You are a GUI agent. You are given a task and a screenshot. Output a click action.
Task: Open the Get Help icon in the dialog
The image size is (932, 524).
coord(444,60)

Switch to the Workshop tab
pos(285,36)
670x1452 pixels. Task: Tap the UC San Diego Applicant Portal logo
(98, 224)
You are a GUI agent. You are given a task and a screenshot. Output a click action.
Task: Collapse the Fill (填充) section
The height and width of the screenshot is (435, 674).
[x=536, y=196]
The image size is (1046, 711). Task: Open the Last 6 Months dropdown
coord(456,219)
==
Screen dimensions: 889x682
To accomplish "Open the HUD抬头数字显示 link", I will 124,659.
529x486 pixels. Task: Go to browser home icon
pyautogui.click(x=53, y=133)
--
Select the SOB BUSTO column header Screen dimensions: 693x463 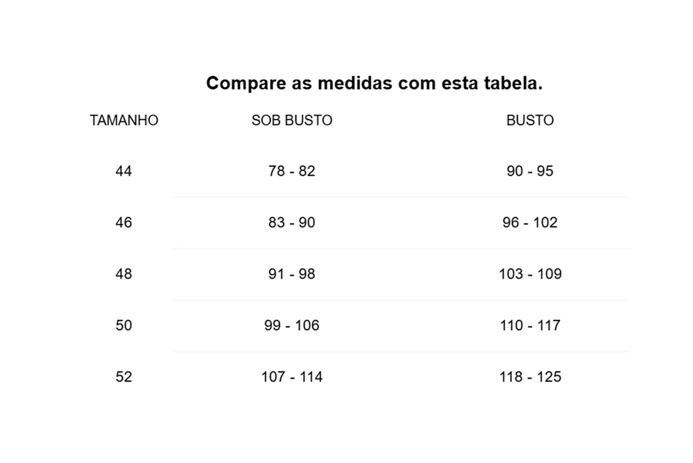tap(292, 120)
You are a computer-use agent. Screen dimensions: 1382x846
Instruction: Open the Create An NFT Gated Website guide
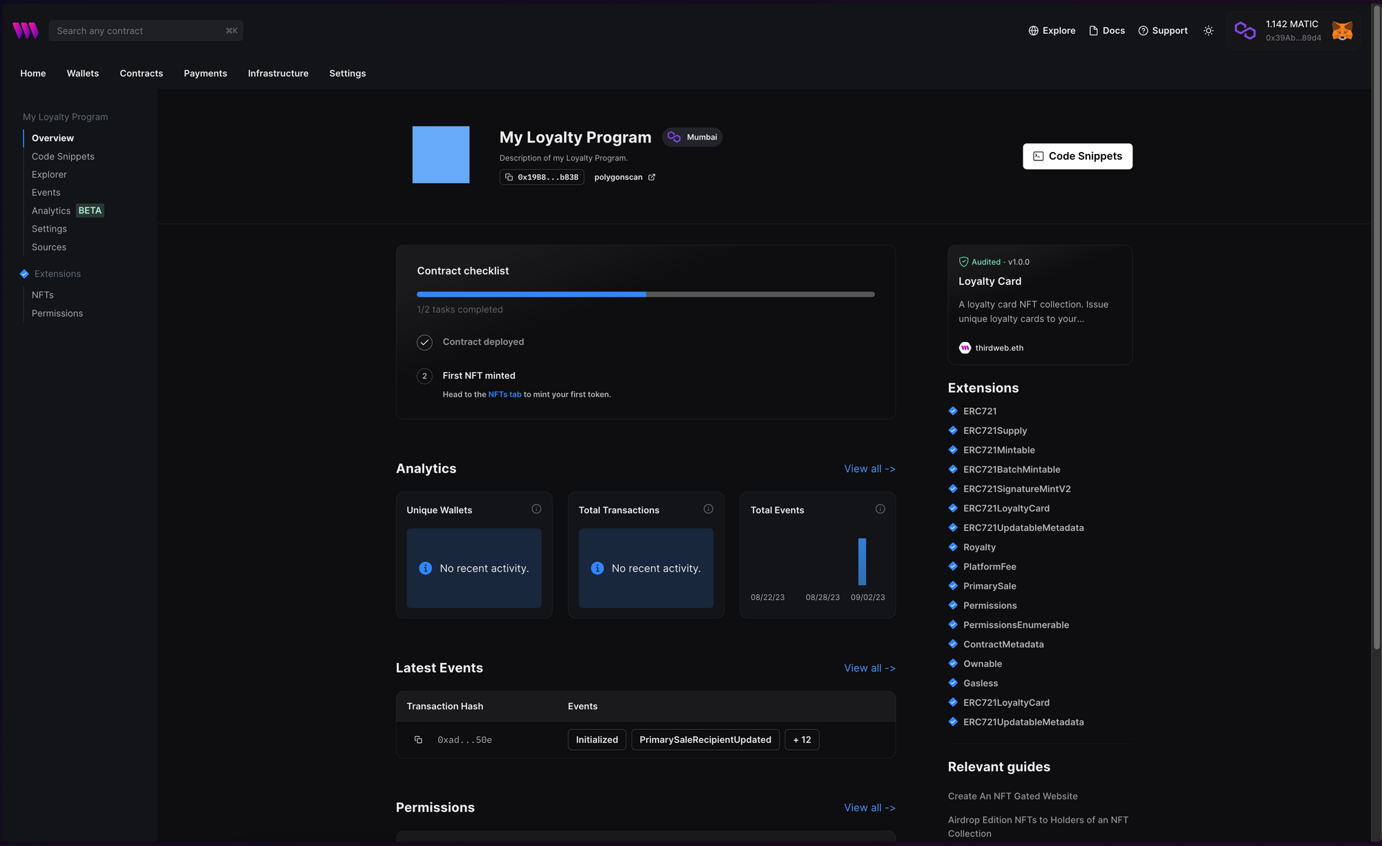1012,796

Task description: Duplicate the lines from the one containing "Switch to the Workshop tab" through the one containing "coord(456,219)", inclusive.

Problem solution:
Switch to the Workshop tab
pos(285,36)
670x1452 pixels. Task: Tap the UC San Diego Applicant Portal logo
(98, 224)
You are a GUI agent. You are given a task and a screenshot. Output a click action.
Task: Collapse the Fill (填充) section
The height and width of the screenshot is (435, 674).
[x=536, y=196]
The image size is (1046, 711). Task: Open the Last 6 Months dropdown
coord(456,219)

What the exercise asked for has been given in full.